### About this task
What you return should be the complete data below, word for word, with no pictures in it.

(Stored entries)

++++++++

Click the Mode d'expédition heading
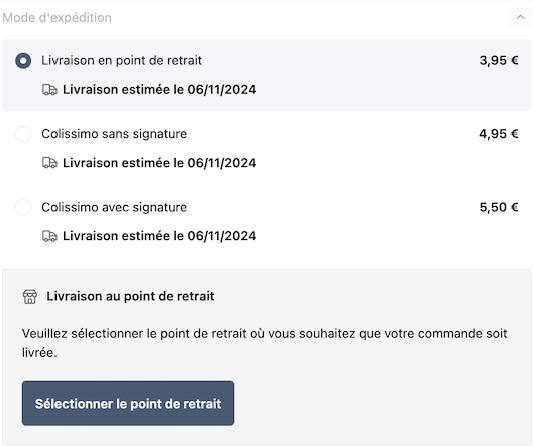Screen dimensions: 534x446 (57, 18)
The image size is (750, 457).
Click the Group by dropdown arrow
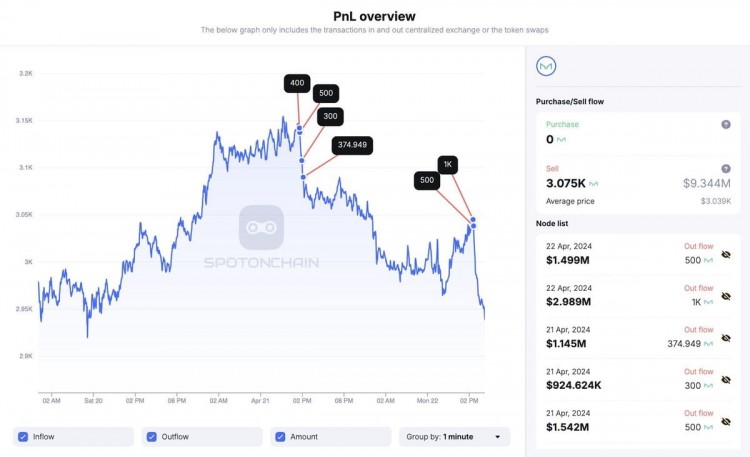click(497, 437)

++++++++

### Response for this exercise
Click the Mode d'expédition heading
Screen dimensions: 534x446 (57, 18)
The image size is (750, 457).
Click the Group by dropdown arrow
click(497, 437)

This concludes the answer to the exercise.